▶ **The input**

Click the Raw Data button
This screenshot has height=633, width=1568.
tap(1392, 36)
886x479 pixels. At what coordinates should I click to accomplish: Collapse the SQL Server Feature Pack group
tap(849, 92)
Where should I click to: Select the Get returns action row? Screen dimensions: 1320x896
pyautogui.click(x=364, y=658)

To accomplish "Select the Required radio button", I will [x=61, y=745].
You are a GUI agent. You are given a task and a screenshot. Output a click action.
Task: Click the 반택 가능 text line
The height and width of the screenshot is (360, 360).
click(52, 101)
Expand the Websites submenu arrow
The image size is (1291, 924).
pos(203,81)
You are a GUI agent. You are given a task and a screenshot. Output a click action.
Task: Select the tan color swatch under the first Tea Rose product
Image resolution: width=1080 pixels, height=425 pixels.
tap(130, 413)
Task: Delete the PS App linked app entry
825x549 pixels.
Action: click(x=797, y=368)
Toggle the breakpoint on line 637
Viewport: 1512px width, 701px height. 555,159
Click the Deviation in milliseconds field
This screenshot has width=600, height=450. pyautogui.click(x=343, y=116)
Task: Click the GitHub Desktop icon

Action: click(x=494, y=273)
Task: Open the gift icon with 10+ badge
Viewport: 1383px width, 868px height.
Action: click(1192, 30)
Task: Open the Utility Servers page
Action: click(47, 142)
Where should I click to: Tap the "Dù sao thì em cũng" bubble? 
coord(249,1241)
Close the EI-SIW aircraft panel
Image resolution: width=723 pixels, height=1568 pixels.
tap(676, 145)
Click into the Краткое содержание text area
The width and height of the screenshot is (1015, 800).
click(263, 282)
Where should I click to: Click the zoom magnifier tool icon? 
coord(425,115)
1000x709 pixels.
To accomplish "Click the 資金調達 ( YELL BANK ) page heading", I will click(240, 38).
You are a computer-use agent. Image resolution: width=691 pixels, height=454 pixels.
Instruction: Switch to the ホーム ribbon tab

▶ **Required action**
For this exercise, please copy exactly the lines from the one holding "Viewport: 1383px width, 868px height." through the end of the records, the first and last included.

▶ **Answer**
Viewport: 1383px width, 868px height.
Action: click(1192, 30)
Task: Open the Utility Servers page
Action: click(47, 142)
Where should I click to: Tap the "Dù sao thì em cũng" bubble? 
coord(249,1241)
Close the EI-SIW aircraft panel
Image resolution: width=723 pixels, height=1568 pixels.
tap(676, 145)
Click into the Краткое содержание text area
The width and height of the screenshot is (1015, 800).
click(263, 282)
Where should I click to: Click the zoom magnifier tool icon? 
coord(425,115)
1000x709 pixels.
To accomplish "Click the 資金調達 ( YELL BANK ) page heading", I will click(240, 38).
You are a computer-use agent. Image resolution: width=691 pixels, height=454 pixels.
Instruction: Switch to the ホーム ribbon tab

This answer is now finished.